Okkır, AİHM’e gidiyor

Okkır, AİHM’e gidiyor
Ergenekon Soruşturması kapsamında tutuklanan ve cezaevinde fenalaşınca kaldırıldığı hastanede tüm çabalara karşın yakalandığı kanser hastalığından yaşamını yitiren Kuddusi Okkır'ın, Yalova'da yaşayan eşi Sabriye Okkır, AİHM'e başvuracak.

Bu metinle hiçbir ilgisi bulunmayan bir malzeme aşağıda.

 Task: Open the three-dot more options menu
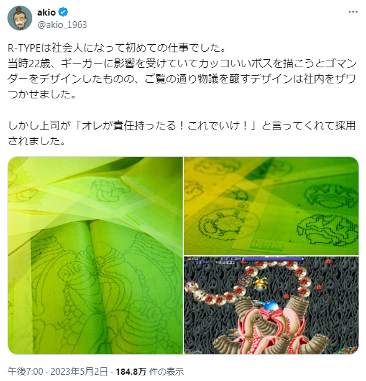[353, 12]
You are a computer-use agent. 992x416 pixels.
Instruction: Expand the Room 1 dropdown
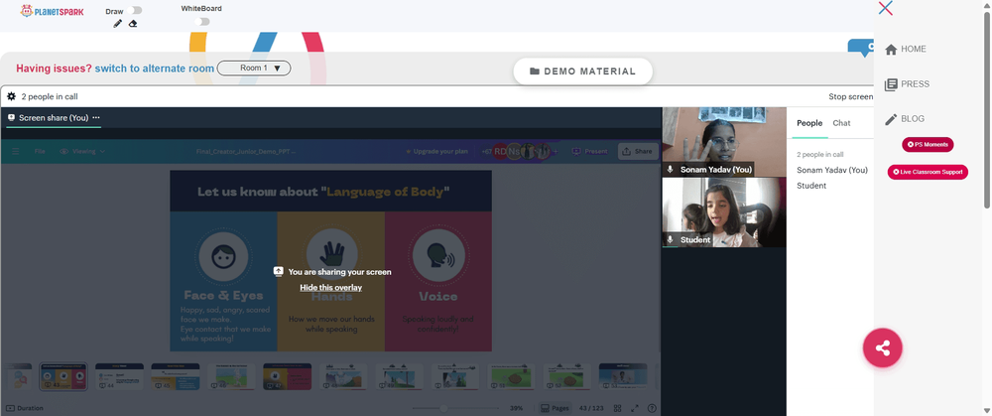click(x=254, y=68)
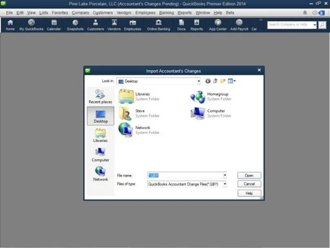
Task: Click the Reports toolbar icon
Action: pos(196,25)
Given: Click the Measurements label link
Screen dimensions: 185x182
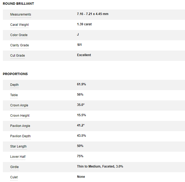Looking at the screenshot, I should [x=21, y=14].
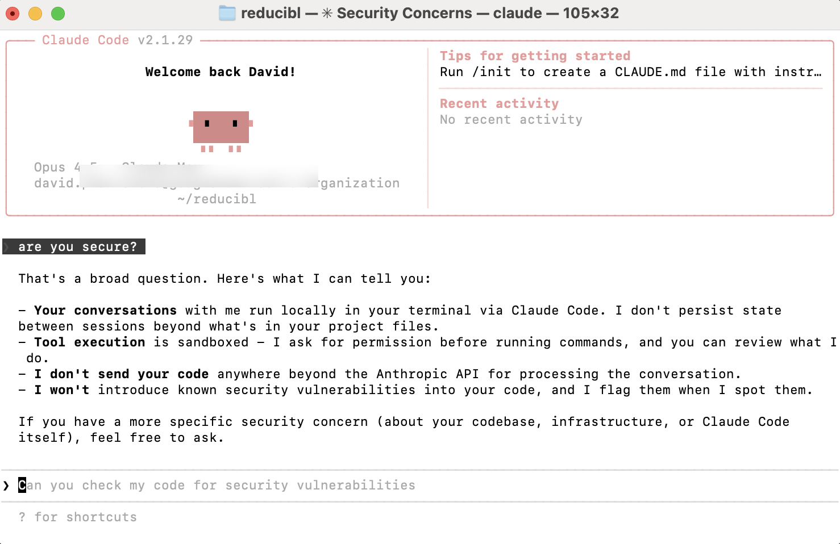
Task: Click the arrow marker before 'are you secure?'
Action: click(6, 246)
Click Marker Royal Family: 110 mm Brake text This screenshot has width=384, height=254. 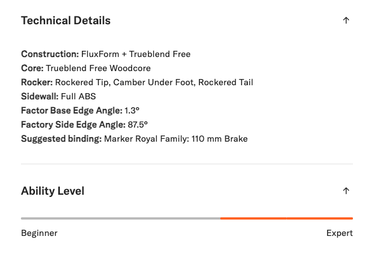tap(176, 139)
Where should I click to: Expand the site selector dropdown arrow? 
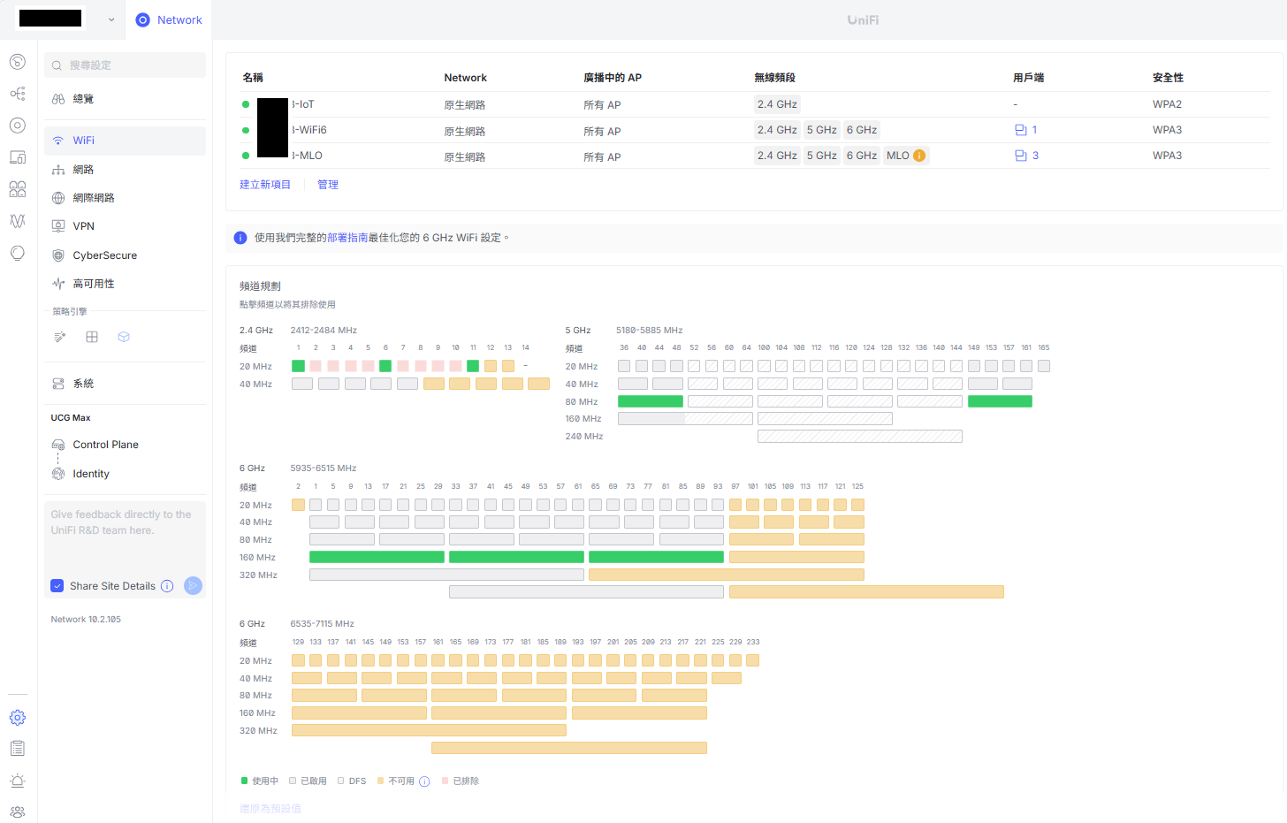point(111,19)
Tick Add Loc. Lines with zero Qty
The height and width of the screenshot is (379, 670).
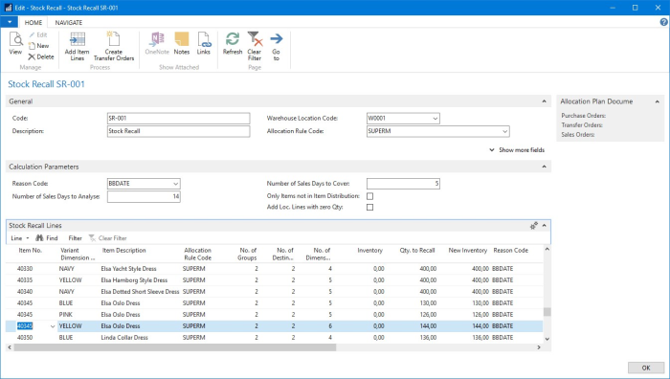pos(370,208)
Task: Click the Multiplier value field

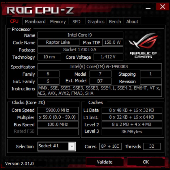Action: [x=58, y=117]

Ön başvuruyu yaptığını belirten Okkır, “Eşimi devletin de elbirliği ile ortadan kaldırdılar” dedi. ‘Eşim ölmedi, öldürüldü’ Yalova Barosu tarafından Türkiye Barolar Birliği’nin önümüzdeki günlerde yapılacak olan genel kurul toplantısı öncesi Termal İlçesi’nde Tharmalium Park Otel’de toplantı düzenlendi. Toplantının bugünkü bölümünde ilginç bir gelişme yaşandı. Verilen arada otele gelen, Ergenekon soruşturmasında tutukluyken yaşamını yitiren Kuddisi Okkır’ın eşi Sabriye Okkır, yardımına ihtiyaç duyduğunu ifade ettiği hukukçu Prof. Dr. Fatih Selami Mahmutoğlu’ndan kendisini yönlendirmesini istedi. Eşinin ölmediğini, öldürüldüğünü öne süren Sabriye Okkır, hakkını AİHM’de arayacağını belirterek, “Eşim bana göre öldürüldü. Devlet el birliği ile bu adamı ortadan kaldırdı” dedi. Okkır, şöyle devam etti: ‘Devlet elbirliği ile ortadan kaldırdı’ “Bu bir faili meçhul cinayet değil. Bunun sorumluları ortada. Fakat hiç kimsenin yargılanmasına izin verilmiyor. Hâkimler, savcılar, cezaevi sorumluları, cezaevi savcıları hiç kimsenin yargılama sürecine gidilmiyor. Bunları devlet koruyor. Doktorların yargılanmasına valilikler izin vermiyor. Madem doktorlar görevlerini bu kadar düzgün yapıyor da Kuddisi neden öldü? O zaman eşim kendi kendine öldü. Erken öldüğü için böylece kendisi suçlu oluyor. Ben de bunu anlamıyorum. Bu adam bana göre öldürüldü. Devlet elbirliği ile eşimi ortadan kaldırdı. Bütün kanuni işlemleri deniyorum. Hukuk yollarım tıkanıyor. Ben de bunun için AHİM’e gideceğim. Ön başvurumu yaptım. Şu anda gerekli evrakı gönderip AİHM davasını başlatacağım. Başka çarem kalmadı. Çünkü doktorların, hâkimlerin, savcıların yargılanmasına bu ülkede izin verilmiyor.” Sabriye Okkır’ı büyük bir dikkatle dinleyen Prof. Dr. Fatih Selami Mahmutoğlu, yaşanan bu olaya hukukçu olmanın yanı sıra insan olarak da çok üzüldüğünü belirterek, “Bu olayı siyasi boyuttan çıkarıp insani boyuta taşımak lazım. Hastalık herkesin başına gelebilir” dedi.